Desde sus inicios, el cine de Terrence Malick (La delgada línea roja, El árbol de la vida) ha sido personal y libre, dirigido a buscar respuestas a sus interrogantes más personales. Y es que Malick entiende el arte cinematográfico como una suerte de diálogo interno -o de sesión de terapia- en el que las dudas existenciales confluyen con las imágenes de sus recuerdos y dudas. Sus personajes son caracteres comunes y corrientes que se ven enfrentados a momentos límite que la vida le pone por delante.
Una vida oculta nos lleva a Austria en 1939. Un lugar donde la supremacía blanca, el racismo y la intolerancia se ha puesto de manifiesto. Es el auge del nazismo y Malick nos lo relata con imágenes de la época, en blanco y negro, 16 milímetros y también en color. Militantes y militares, descerebrados y fanáticos, saludando con devoción a su líder supremo. Alejado en lo que se puede de ese mundo vive Franz (August Diehl) junto a su mujer Fani (Valerie Pachner) sus tres hijas, en un pueblo en las montañas del poblado de St. Radegund. Pero el paraíso es un mal cuento de hadas y a su pueblo pronto llega la infección de la guerra y la intolerancia.

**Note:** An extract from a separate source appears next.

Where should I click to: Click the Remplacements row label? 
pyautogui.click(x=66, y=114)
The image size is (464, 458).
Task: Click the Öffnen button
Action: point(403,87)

Esta historia está basada en la vida de Franz Jägerstätter, real objetor de conciencia que fue condenado a muerte en 1943 y más tarde declarado mártir por la iglesia católica, siendo beatificado el año 2007 por el renunciado papa Benedicto XVI. Con todos estos antecedentes, es difícil explicarse el motivo de que Malick no lo hubiera llevado antes a la pantalla. Sin duda Franz es un personaje "Malickiano", uno que le calza a la perfección para preguntarse acerca de la vida, el bien y el mal, el libre albedrío y la sinceridad que nos debemos a nosotros mismos.
El director acompaña los meses de cárcel de Franz intercalados con la vida de su mujer en el pueblo; una vida que continúa a pesar del dolor y del desprecio a la que la familia es sometida por los (antes) amistosos lugareños. Es así como surge un cálido relato epistolar entre Franz y Fani, en donde sentidas cartas sirven como terreno ideal para que el director de rienda suelta a su usual poesía en imágenes. Pero a diferencia de sus últimos trabajos, donde la divagación era la norma, Malick se muestra controlado y presenta una historia clara y precisa. Tampoco se muestra particularmente interesado en acuciosidad histórica o en el hecho de que los personajes no hablen en su idioma natural sino en inglés. Sabe que en esta historia, tan universal como actual, hay más belleza e importancia que la que salta a primera vista.